And that’s something that I think anybody who has been threatened by an angry ex-partner, by who has been in domestic violence situations, anybody who has been marginalized would understand. That is probably 70% of the world’s population.

All you had to do was listen to them. And I think the fact that we oftentimes don’t start off from the perspective of what’s the potential harm in this, who is going to be the most harmed in it, and how can we address their concerns and their risks, is how we end up in a lot of these situations.

Liz: That makes sense.
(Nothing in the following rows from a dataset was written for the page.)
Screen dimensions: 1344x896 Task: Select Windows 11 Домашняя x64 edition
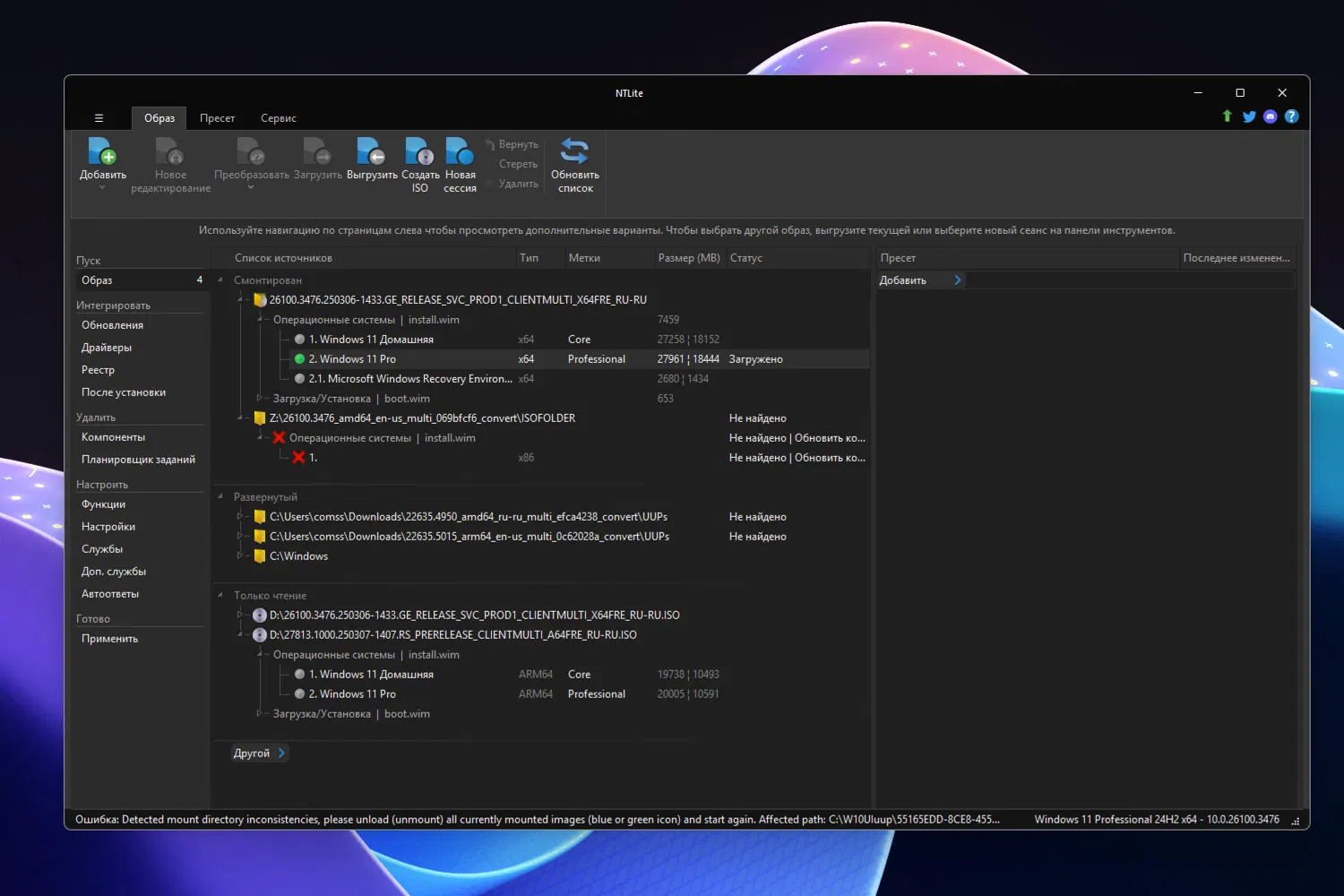click(x=371, y=340)

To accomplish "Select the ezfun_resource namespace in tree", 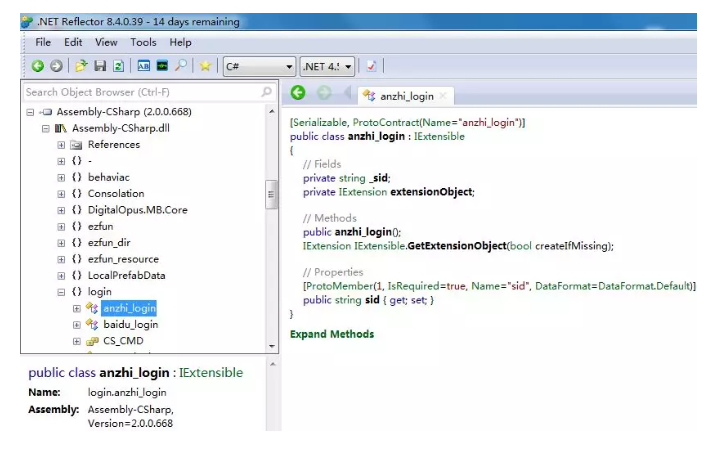I will (x=122, y=259).
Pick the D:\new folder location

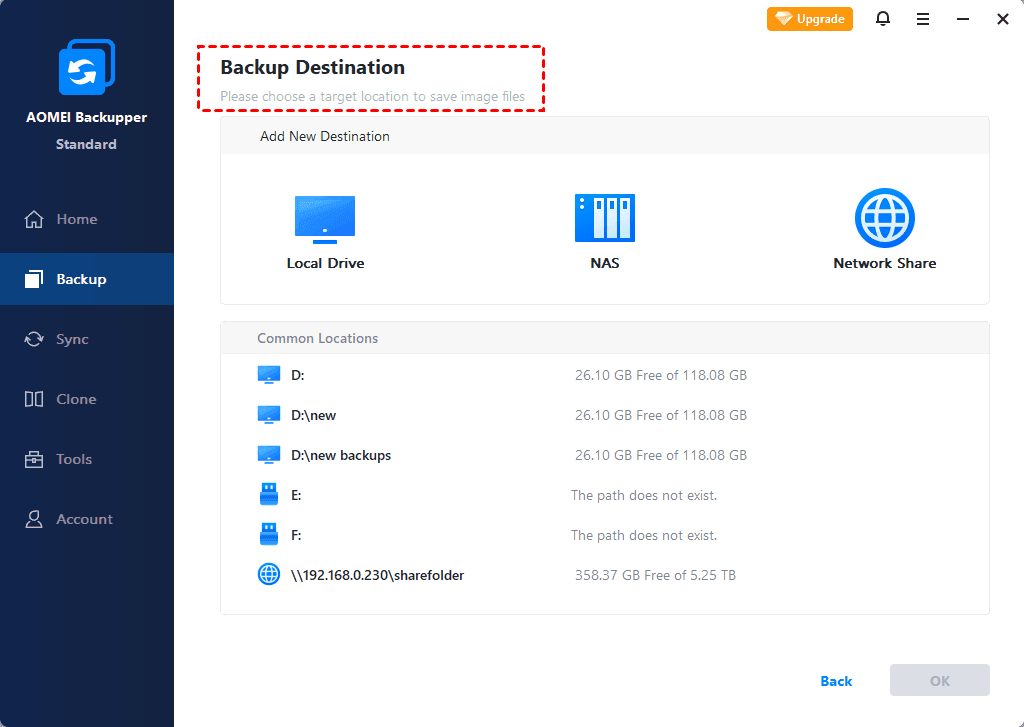(313, 415)
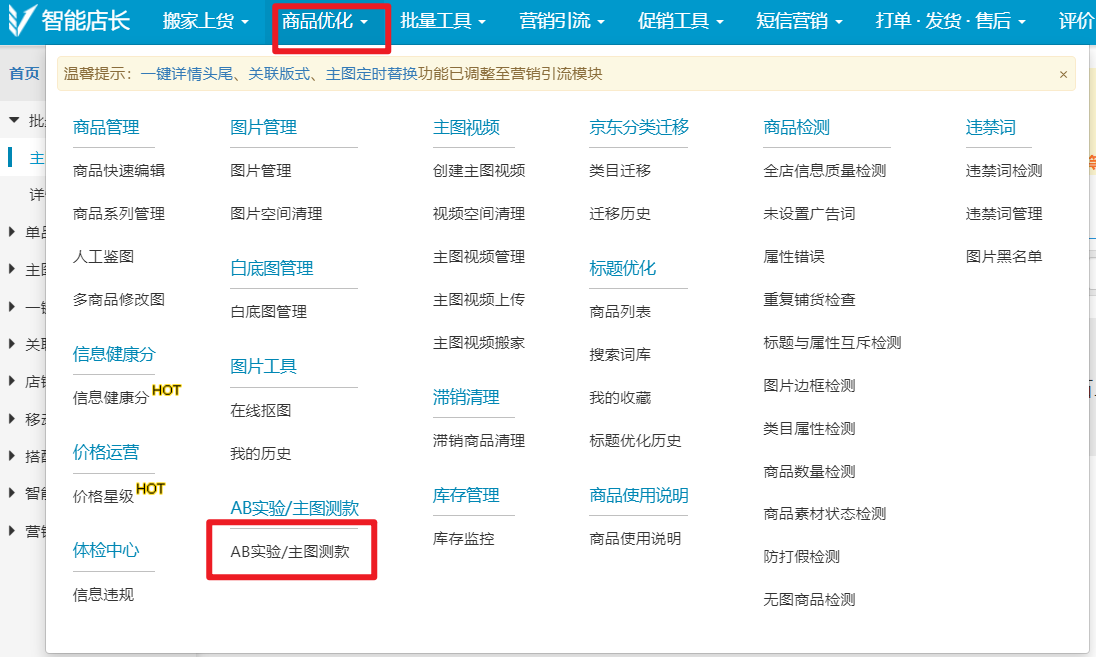
Task: Click AB实验/主图测款 link
Action: click(290, 550)
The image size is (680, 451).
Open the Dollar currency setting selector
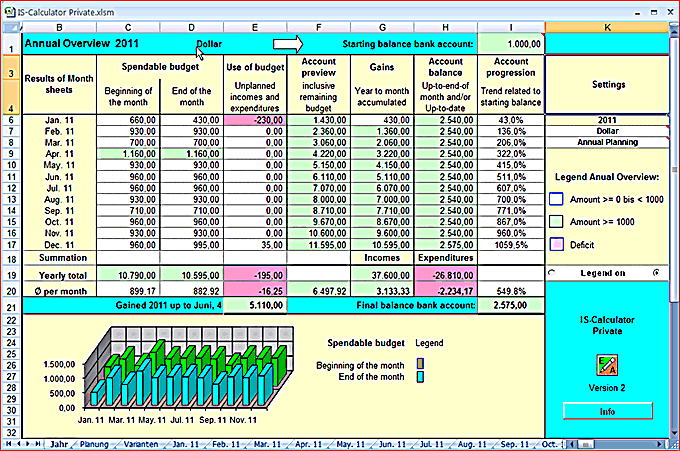click(607, 131)
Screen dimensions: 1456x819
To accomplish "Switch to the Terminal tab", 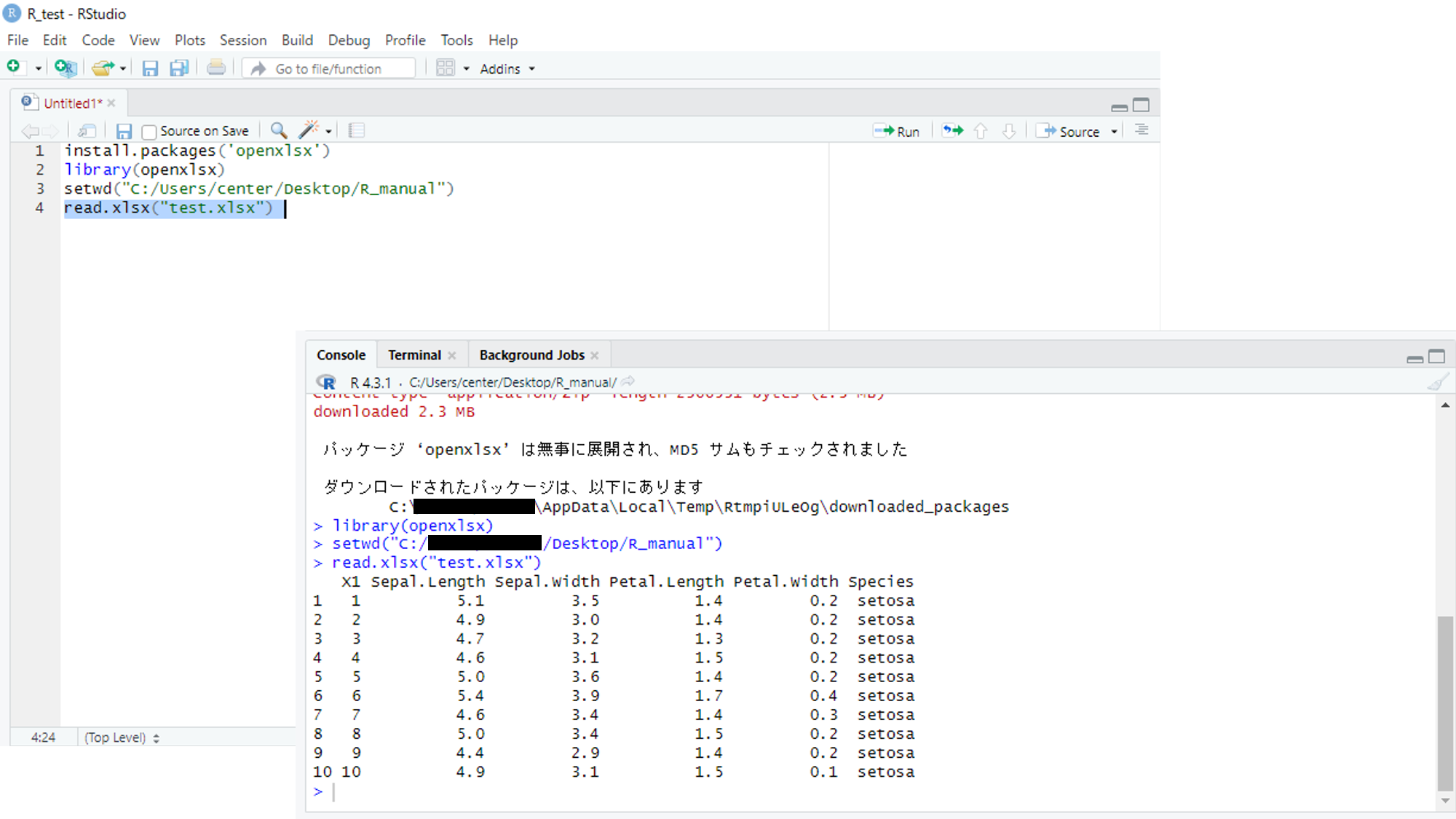I will (x=414, y=355).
And I think the idea that safety is actually a dynamic thing and it’s evolving and it changes as a function of time, governments and the context in which we live and how those things evolved with time, I think that’s a really important thing to keep in mind, especially with regards to data that is kept and it’s taken at one time and it might be used for something completely different in another time. The menstrual cycle example in the face of Roe v. Wade being overturned is a really good and scary example of that.

I wonder if now this might be a good time to talk about your history of taking on positions that have allowed you to somehow contribute to creating technology designed with some aim for achieving equity, privacy, fairness. It seems like you’re drawn to these kinds of projects that are designed first to generate some kind of collective benefit. First of all, I’m wondering if that’s fair to say, is that the kind of project you’re drawn to? 

Jenny: Yeah, I think maybe not initially. I think when I was 21 and trying to figure out my life, I would go anywhere that would hire me. As I have gained more seniority and agency in my career, I’ve definitely been more drawn towards how can I use the structural power I have to make sure that the system harms fewer people if at all possible.

I would describe myself as a skeptic of technology. I would describe myself as being very critical of technology. But at the end of the day, there’s a part of me that still really believes in what the internet should’ve been, what computers should have been, the things that we could have achieved with it, had we not fallen off the deep end of at tech over everything else.

I’m always trying to find a way of, “Can we get back to what this was originally supposed to be? Can we get back to a world in which humans use this cool thing where literally anybody can talk to anybody else at any point in time and do good things with it as opposed to bad?” That sounds really facile, and it sounds really naive. But a friend of mine says that my strength and also weakness is that I continue to hope, even when I rationally think maybe, that that’s a silly thing to do.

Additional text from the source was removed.